• **PROBLEM TO WORK ON**: If a line in the listing below holds the word "Reload", it counts toward the total; report that total alone.

• **RAW DATA**:
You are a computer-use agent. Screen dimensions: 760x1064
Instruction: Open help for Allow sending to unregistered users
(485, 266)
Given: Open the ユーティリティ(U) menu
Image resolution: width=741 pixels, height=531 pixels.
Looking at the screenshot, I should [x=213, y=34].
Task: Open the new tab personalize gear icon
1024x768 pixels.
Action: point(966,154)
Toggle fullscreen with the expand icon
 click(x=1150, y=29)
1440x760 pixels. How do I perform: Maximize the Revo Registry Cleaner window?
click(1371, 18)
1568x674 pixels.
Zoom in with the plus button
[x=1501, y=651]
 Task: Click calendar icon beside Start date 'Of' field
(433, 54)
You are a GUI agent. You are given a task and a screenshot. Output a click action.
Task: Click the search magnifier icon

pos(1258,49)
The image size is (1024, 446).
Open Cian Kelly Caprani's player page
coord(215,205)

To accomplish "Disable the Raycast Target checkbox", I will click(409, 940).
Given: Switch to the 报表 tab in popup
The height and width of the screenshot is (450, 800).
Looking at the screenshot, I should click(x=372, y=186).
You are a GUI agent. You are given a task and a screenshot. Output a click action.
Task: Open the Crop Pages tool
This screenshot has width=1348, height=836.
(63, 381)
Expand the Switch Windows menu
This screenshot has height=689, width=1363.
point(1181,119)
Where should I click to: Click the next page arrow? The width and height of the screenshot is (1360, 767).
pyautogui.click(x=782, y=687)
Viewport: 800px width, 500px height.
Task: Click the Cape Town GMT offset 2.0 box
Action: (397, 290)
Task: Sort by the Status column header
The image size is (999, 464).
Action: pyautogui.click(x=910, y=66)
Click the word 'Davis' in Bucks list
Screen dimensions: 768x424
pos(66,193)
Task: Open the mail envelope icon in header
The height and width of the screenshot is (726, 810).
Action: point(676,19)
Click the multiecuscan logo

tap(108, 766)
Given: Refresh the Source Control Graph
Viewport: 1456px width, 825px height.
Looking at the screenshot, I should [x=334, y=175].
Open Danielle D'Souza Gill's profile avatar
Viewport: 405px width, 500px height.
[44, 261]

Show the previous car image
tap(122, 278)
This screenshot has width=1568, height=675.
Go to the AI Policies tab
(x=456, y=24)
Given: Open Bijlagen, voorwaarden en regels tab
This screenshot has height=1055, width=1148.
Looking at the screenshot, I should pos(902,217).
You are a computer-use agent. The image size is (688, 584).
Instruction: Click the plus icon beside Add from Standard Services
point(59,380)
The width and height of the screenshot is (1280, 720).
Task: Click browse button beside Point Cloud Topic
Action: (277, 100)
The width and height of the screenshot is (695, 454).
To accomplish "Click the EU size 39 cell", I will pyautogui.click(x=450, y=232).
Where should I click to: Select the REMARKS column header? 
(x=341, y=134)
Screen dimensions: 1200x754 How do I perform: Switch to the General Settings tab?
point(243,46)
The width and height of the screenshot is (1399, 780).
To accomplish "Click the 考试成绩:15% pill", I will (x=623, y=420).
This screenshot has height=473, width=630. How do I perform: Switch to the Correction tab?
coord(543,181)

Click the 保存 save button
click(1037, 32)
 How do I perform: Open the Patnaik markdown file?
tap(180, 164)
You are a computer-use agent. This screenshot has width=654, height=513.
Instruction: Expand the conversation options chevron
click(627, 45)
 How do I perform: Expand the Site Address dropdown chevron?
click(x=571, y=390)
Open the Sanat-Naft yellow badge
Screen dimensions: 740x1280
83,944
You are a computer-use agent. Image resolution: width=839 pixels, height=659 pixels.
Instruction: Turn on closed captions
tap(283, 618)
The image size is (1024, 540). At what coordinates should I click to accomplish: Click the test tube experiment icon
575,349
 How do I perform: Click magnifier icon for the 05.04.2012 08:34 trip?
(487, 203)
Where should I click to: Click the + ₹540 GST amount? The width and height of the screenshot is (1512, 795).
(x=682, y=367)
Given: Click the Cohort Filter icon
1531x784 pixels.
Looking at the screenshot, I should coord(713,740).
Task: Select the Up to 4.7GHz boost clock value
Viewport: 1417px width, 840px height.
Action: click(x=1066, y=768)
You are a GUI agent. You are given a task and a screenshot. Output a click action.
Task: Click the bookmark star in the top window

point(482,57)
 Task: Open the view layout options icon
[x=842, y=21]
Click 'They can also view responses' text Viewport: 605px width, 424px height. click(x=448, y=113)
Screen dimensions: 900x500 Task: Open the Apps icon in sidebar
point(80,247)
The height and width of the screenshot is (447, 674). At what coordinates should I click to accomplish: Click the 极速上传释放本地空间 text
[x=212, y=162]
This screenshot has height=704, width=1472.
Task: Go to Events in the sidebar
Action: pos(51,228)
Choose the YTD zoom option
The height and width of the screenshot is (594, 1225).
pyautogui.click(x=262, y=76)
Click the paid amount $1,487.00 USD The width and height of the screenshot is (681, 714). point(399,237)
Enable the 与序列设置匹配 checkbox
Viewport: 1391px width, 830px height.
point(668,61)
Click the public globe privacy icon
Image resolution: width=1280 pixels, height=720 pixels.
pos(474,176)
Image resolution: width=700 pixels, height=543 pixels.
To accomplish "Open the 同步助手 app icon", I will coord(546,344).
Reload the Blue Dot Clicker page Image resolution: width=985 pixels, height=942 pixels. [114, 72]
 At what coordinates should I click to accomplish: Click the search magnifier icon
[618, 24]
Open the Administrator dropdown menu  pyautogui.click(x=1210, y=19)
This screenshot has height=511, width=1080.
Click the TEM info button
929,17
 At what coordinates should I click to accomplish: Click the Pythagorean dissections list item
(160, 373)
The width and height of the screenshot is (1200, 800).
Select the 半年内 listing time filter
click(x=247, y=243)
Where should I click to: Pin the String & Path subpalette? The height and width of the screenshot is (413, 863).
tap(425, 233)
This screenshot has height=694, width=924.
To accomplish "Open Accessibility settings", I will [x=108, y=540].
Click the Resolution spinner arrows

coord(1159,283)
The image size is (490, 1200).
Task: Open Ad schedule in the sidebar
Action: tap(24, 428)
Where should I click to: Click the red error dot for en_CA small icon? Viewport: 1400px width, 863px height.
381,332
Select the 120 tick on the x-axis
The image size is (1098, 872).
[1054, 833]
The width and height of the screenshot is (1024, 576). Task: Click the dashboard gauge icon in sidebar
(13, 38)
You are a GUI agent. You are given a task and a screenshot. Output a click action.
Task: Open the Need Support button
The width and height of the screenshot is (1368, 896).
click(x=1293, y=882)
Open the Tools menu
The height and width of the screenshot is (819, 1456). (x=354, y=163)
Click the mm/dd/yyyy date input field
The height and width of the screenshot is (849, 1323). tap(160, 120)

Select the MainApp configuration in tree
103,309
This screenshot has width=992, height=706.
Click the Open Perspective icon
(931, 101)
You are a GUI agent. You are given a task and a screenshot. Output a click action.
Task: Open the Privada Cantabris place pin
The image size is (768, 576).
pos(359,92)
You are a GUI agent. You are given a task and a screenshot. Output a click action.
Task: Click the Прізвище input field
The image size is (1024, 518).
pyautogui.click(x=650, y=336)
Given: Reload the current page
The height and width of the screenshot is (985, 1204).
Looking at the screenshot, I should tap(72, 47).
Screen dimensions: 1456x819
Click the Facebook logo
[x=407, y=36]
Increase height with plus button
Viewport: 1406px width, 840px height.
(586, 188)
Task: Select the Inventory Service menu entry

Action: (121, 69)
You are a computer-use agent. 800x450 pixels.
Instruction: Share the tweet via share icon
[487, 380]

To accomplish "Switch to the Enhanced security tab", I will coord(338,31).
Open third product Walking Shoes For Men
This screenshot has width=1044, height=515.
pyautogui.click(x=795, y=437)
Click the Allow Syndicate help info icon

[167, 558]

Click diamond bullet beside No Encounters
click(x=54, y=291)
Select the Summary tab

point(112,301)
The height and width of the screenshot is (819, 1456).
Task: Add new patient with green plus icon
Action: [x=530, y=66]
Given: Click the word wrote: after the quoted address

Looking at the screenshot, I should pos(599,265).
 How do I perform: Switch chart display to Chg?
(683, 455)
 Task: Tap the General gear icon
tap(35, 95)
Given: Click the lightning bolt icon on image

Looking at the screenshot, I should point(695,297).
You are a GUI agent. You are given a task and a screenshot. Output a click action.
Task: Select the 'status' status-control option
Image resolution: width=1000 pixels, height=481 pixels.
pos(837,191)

• **RESPONSE**: 2